Shell’s first-quarter profits exceeded market expectations on Thursday, as the energy major maintained its dividend and announced a further $4bn of share buybacks.
The company reported adjusted earnings of $9.6bn, easily surpassing average analyst estimates of $8bn. Although lower than the $9.8bn Shell reported in the final quarter of 2022, its latest profits eclipsed the $9.1bn it made in the first three months of last year when Russia’s invasion of Ukraine sent oil and gas prices soaring.
The bumper earnings were driven by improved operational performance and better results in trading, Shell said in a statement. That helped offset the effect of lower oil and gas prices.

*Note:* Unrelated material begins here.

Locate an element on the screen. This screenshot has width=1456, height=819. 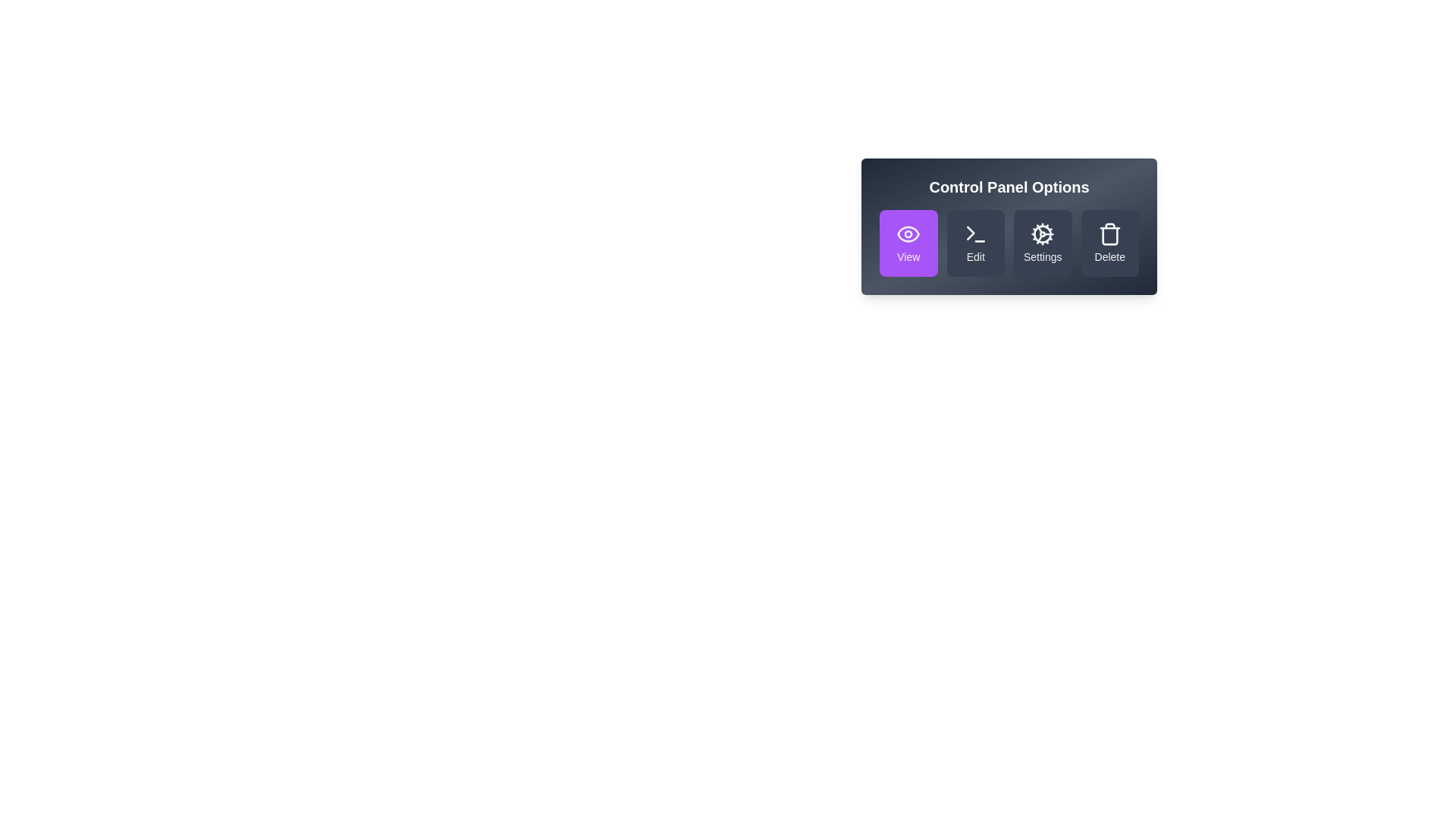
the 'View' icon element is located at coordinates (908, 234).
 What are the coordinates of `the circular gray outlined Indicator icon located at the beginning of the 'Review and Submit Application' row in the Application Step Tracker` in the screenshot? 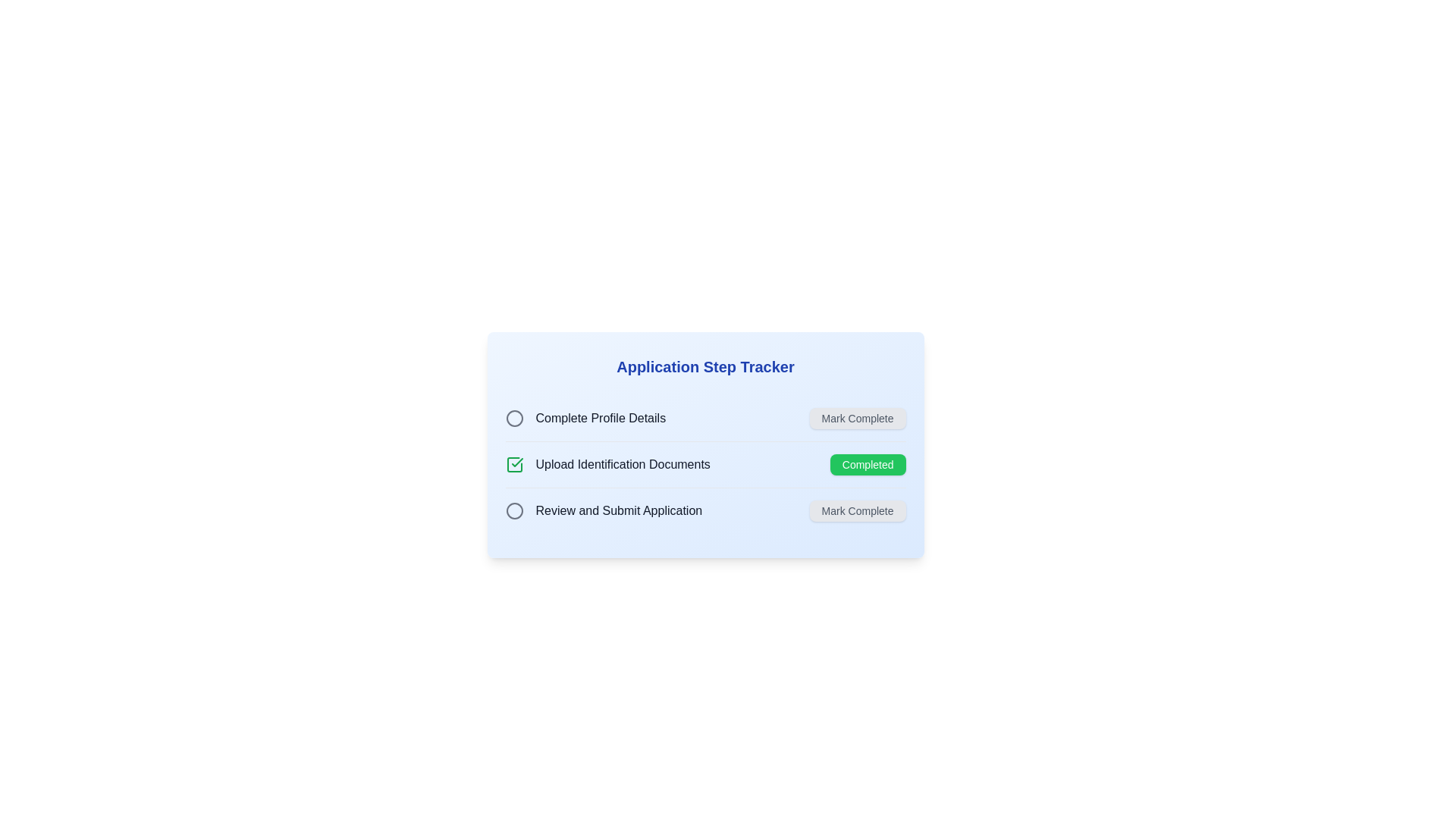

The quarter was the first for the company under chief executive Wael Sawan, who took the top job in January. Sawan, a Shell lifer and former head of its oil, gas and renewables businesses, has pledged to focus on performance in a bid to close a yawning valuation gap between Shell and US rivals, which are valued at higher multiples of their cash flow.
To help close that gap, Shell has committed to using excess cash to repurchase its own shares. In the first quarter, Shell said it had returned $6.3bn to shareholders through $2bn in dividend payments and $4.3bn of share repurchases.
Last year, the group distributed $26bn to investors, including $18bn in share buybacks, as the upheaval in global energy markets helped the company to a record annual profit of $40bn.
The biggest earnings driver in the first quarter was the integrated gas business, which includes Shell’s giant liquefied natural gas trading operation. Higher LNG production at Shell’s Prelude operation in Australia helped offset falling prices, while trading had another strong quarter, delivering gas earnings of $4.9bn.
Like BP and TotalEnergies, Shell does not provide a full financial breakdown of the profitability of its commodity traders, but its vast trading operation is an increasingly important driver of profits. Analysts at Bernstein Research estimate that trading contributed about $16.6bn in earnings before interest, tax, depreciation and amortisation in 2022, representing 20 per of the group earnings.
Sawan insists he does not plan to change the strategy he helped develop under former chief executive Ben van Beurden but has also indicated he would consider boosting oil production rather than continue to let it fall by 1 to 2 per cent per year as Shell previously pledged.
Shell has said it would provide more guidance about the companies’ plans and targets at an investor day in the US on June 14.